In lugnet.off-topic.debate, Larry Pieniazek writes:
In lugnet.off-topic.debate, Larry Pieniazek writes:
When is this not an appropriate thing to do? Can you, the advocates of that
course of action, come up with examples of when it isn't? Why isn't it in
those cases? (or, alternatively, are you saying that "taking it to email" is
ALWAYS the correct course no matter how bad the social transgression or how
one sided it might be?)

I expected someone to answer "when it is obvious that taking it to email is
not going to do any good either" and the example I had in mind was the
massive disruptiveness of our spoofer.

Well, would saying that mean that we would advocate keeping it public? I
wouldn't.

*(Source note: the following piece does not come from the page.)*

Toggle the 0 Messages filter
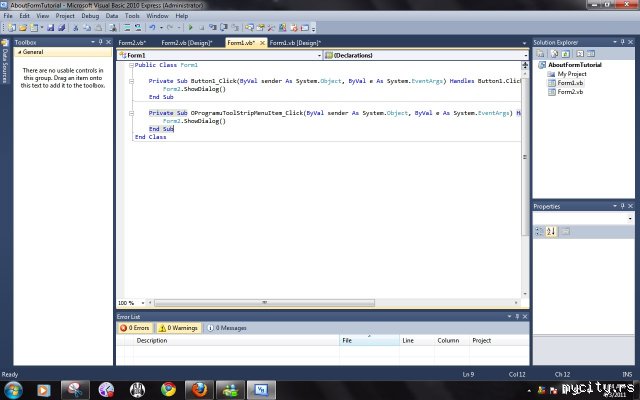 (x=226, y=327)
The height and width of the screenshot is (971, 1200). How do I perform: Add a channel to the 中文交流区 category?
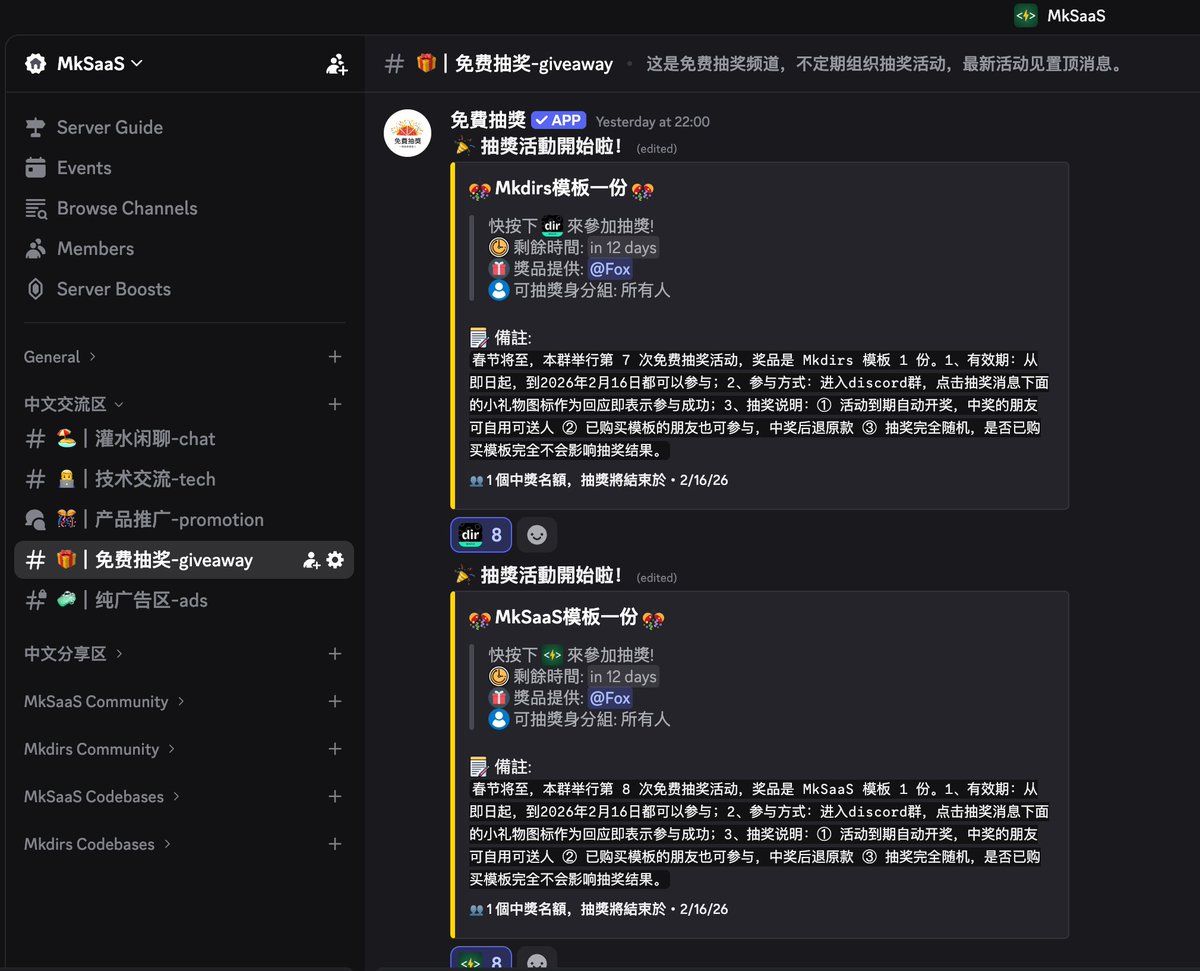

I'd just advocate dropping it, not spreading it into the public
domain.

ROSCO, you said "always". Can you explain to the group what benefit
continuing the flamefest with MM via email (as contrasted with shunning)
would have had to *anyone* other than MM, who would have been gettting his
jollies over it?

Again, are you suggesting that keeping it public would be better than
keeping it within private email? And as to the question, well, yes. Flames
CAN be beneficial for both parties. Why should MM be the only one to benefit
from getting into an argument? Don't you WANT to respond to flames? Doesn't
it make you feel better to have "gotten it off your chest"? Or to correct
somebody? The only exception to the rule is when you let such a situation
"get to you" to the point where it dominates you. Then it stops being
healthy (I think). I think in such a case taking it to email would have both
its upsides and its downsides, when considering the prerequisite that the
conversation MUST continue somewhere. Failing that prereq, I'd advocate just
giving it up unless you're still enjoying the debate, obviously.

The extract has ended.